The Divisive Meme of the Middle Class

The Divisive Meme of the Middle Class

I hate the middle class. Not the people who think that’s what they are, of course, but the term itself, and all of the elastic meanings one can give it.

Growing up in blue collar Western Pennsylvania as young greasers back in the late 1950s, we thought we were middle class, as opposed to the blacks or the ‘white trash’ poor hidden in the rural hollows. We actually weren’t, but we didn’t know it.

In any case, it always made some of us from that generation uncomfortable. On the inside, it was bland, dull, plastic, and conformist. It was Pat Boone and Perry Como rather than Elvis or Johnny Cash. On the outside, it was risky and adventurous, exploring the worlds of ‘The Other’ in the jazz clubs of  Pittsburgh’s Black Hill District or the rockabilly of road houses in West Virginia. But crossing the color line could cost you a price at times.

By the time I worked my way into the state university, however, I learned that the people around home I considered ‘rich’ were really middle income professionals, while the vast majority of kids in my high school were not ‘middle class’ at all, but were rooted deeply in the working class.

My university days also introduced me to Marxism, and a careful study of it brought me to some clarity on the topic.

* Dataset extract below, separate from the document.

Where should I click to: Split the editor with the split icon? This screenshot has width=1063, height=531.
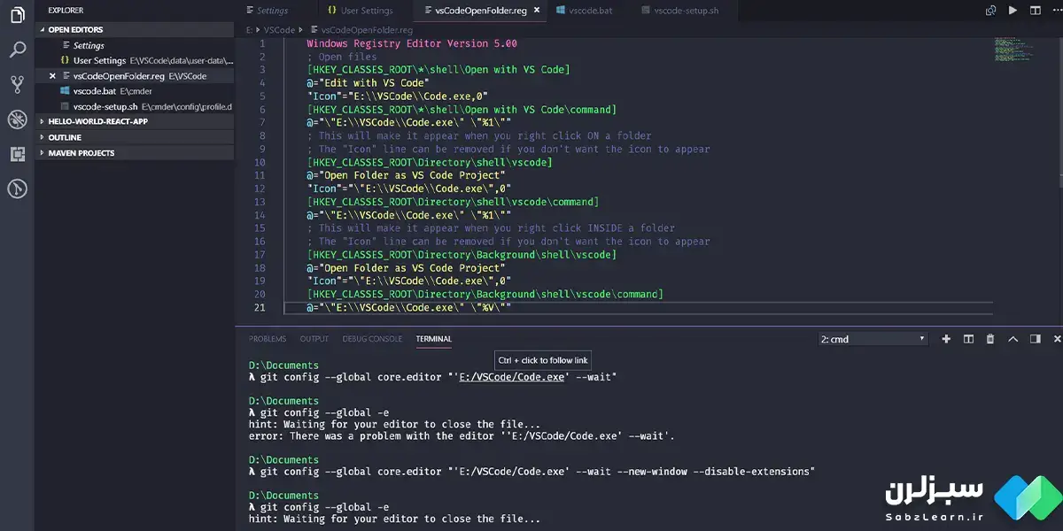point(1035,11)
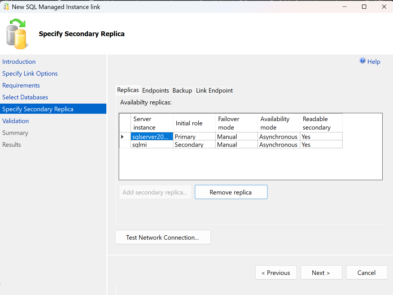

Be our payment high or low, the large majority of us were working class. Even more so for people of color and ‘the poor’ -- we shared the bondage of wage slavery and a common fate, even as our degrees of oppression and exploitation varied. And the ‘middle classes,' the true small producers and independent professionals, were really a rather small minority. And the capitalist classes, especially those of significance, were even teenier.

So every evening when I turn on my news shows like MSNBC and hear the constant theme, ‘We’ve got to save the middle class’ or ‘the GOP is destroying the middle class,’ it rubs me the wrong way. I can’t help hear a divisive half-hidden subtext in that drumbeat, one that whispers, ‘watch out, or you’ll end up like THEM’—the poor, the people of color, the wretched of this earth, ‘The Other.’

Maybe it’s because I started out in life as a young Johnny Cash fan, but I decided to cast my lot with those folks on the bottom long ago, even before I found it was the proper Marxist thing to do. If we are all in this struggle together, I think it often better to start at the bottom, or near it, and work our way up, uniting all who can be united along the way. My gut feeling is that way we’ll do a lot better, and get a lot stronger, than pretending we’re in the middle, and somehow trying to gain strength by reaching both ‘down’ and ‘up’, trying to ‘defend’ something we only held with a greased hand anyway.

Rather than ‘defend the middle class,’ it’s high time to start talking about ‘emancipating the working class,’ and through that effort, all humanity.